Transport Layer Security
aliases:
- TLS
An authentication and encryption service for the TCP/IP stack. Developed from the now obsolete SSL, but the two terms are used interchangeably.
TLS is used in many places on the OSI layer, including the application, transport, and session layers. It's also used in:
-
HTTP(s)
-
the mail server trio - POP3, SMTP and IMAP
-
LDAP
TLS is also sometimes used with UDP called Datagram TLS (DTLS), mostly for VPN solutions.
Implementation
TLS servers are configured with a digital certificate issued by a trusted Certificate Authority (CA). When clients attempt to connect to a service, a TLS handshake is performed, where the server hands over it's certificate to the client. The certificate provides an identity check for the client, ensuring that the server is really who the server says it is. The certificate actually contains the public key for the server.
If the authentication process succeeds for the client, the server and client use the keypair shared in the digital certificate during the TLS handshake to proceed, along with a chosen cryptographic cipher suite.
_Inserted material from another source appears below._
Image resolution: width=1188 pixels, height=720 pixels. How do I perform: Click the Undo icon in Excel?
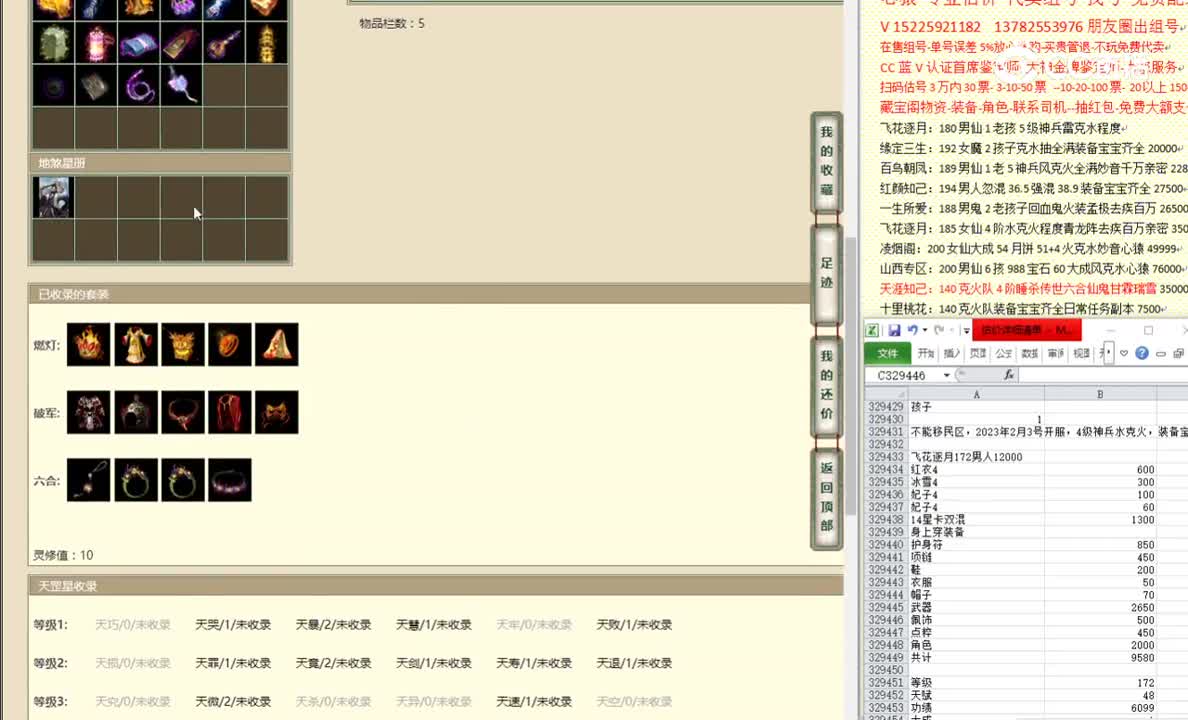click(x=912, y=330)
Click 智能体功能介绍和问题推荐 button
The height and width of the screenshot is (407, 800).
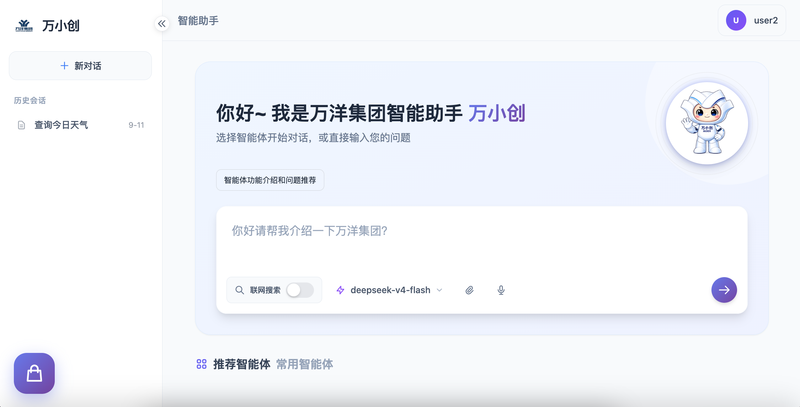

Even if a malicious actor were to stand in the middle of the client and server, and somehow obtain the public key, the communications cannot be decrypted because that would require the server's private key, which wasn't shared as part of the TLS handshake.
Perfect Forward Secrecy (PFS)
PFS is a forwarding mechanism that enables the communications to remain encrypted even if the server's private key were to be compromised.
- [i] We're currently in TLS v1.3. During the TLS handshake, the client and the server agree on what version of TLS to use. Most servers are only configured to accept to use either v1.3 or v1.2, since previous versions contain serious security vulnerabilities.